Here’s a look at some of the biggest disappointments over the years.
Tyler Hansbrough, UNC (No. 13 overall pick, 2009)
Hansbrough had a dominant four-year career at North Carolina. He averaged 20.2 points and 8.6 rebounds during that span, won the Wooden Award and Naismith Award and was named AP Player of the Year. Hansbrough lasted seven seasons in the NBA, averaging 6.7 points and 4.2 rebounds in 16.9 minutes. He currently plays in China.
Adam Morrison, Gonzaga (No. 3, 2006)
Morrison averaged 28.1 points and 5.5 rebounds in his junior season and was considered one of the best shooters in college with a 3-point percentage of 42.8%, but his game didn’t translate to the NBA. Morrison averaged 11.8 points as a rookie with Charlotte, but after sitting out a year with a knee injury, he would go on to average 3.2 points for the rest of his career, which ended in 2010.

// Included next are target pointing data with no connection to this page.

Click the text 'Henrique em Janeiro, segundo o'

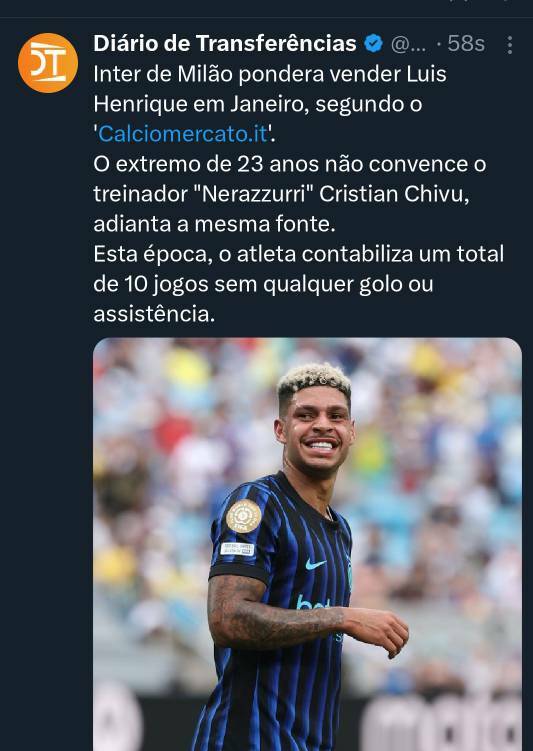[258, 104]

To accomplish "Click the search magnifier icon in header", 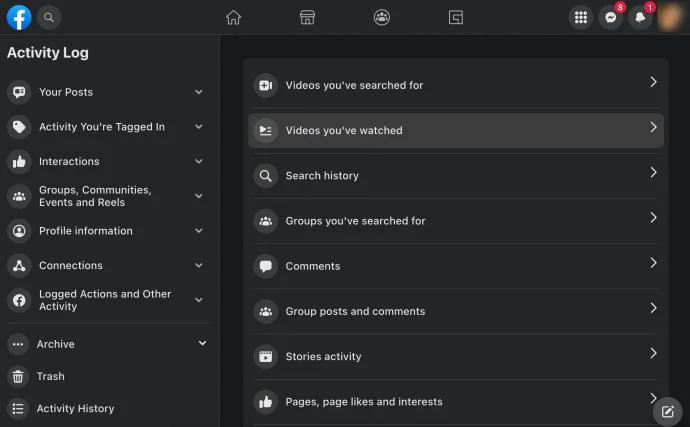I will pyautogui.click(x=49, y=17).
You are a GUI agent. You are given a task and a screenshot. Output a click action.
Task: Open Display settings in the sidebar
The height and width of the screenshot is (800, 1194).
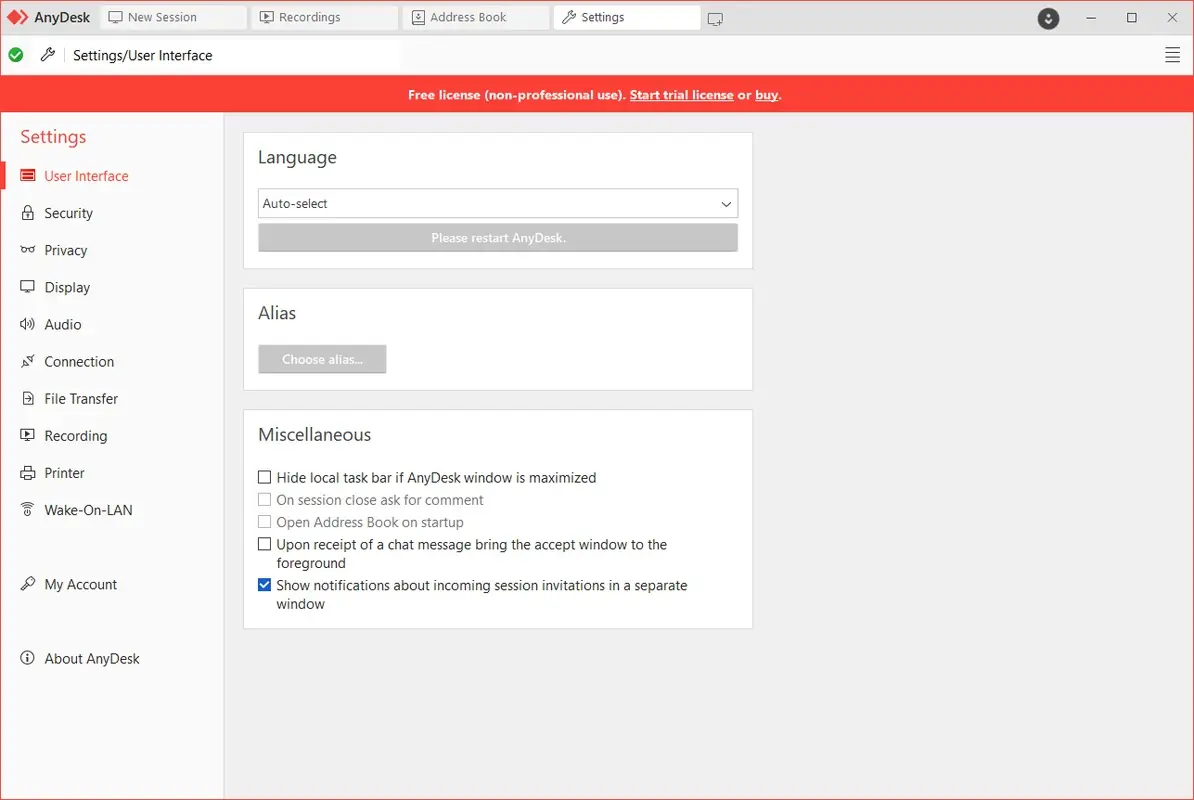pos(67,287)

Scottie Reynolds, Villanova (Undrafted)
Reynolds led the Wildcats to the Final Four as a junior and averaged 18.2 points and 3.3 assists in his senior season while shooting 45.7% from the floor. He then became the first AP All-American since the NBA-ABA merger in 1976 not to be taken in the draft. He spent time in the D-League, where he was selected as an All-Star in 2011, and also played in various international leagues. He’s the only player on this list to never play in an NBA game.
Bo Kimble, Loyola Marymount (No. 8, 1990)

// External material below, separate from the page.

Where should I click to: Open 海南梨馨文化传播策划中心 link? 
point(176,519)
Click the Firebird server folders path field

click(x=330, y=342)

Kimble led the NCAA in scoring with 35.3 points per game in his senior season. He also averaged 7.7 rebounds and 2.9 steals and was named the West Coast Conference Player of the Year and a Second Team All-American. Against stiffer competition in the NBA, though, Kimble lasted three seasons and only averaged 5.5 points.
Jimmer Fredette, BYU (No. 10, 2011)
The 2011 Wooden Award and Naismith Award winner, Fredette was a prolific scorer at BYU. He averaged 28.9 points in his senior season, and he holds a myriad of records in the Mountain West Conference. Fredette is still struggling to find the same success in the league. He had a brief stint with the Phoenix Suns last season, but has only averaged six points throughout his time in the NBA.
Ed O’Bannon, UCLA (No. 9, 1995)
O’Bannon led UCLA to a national championship as a senior, and he was named the Most Outstanding Player of the tournament. He also won the Wooden Award that season and put up 20.4 points, 8.3 rebounds and 1.9 steals. But in the NBA he played in just 128 games, averaging 16.1 minutes and five points in his career before playing overseas.
Luke Jackson, Oregon (No. 10, 2004)
A Second Team All-American, Jackson put up 21.2 points, 7.2 rebounds and 4.5 assists in his final season at Oregon. He led the Pac-10 in points that season and made First Team All-Conference. Jackson played on four teams in four seasons in the NBA, averaging 9.9 minutes, 3.5 points and 1.2 rebounds.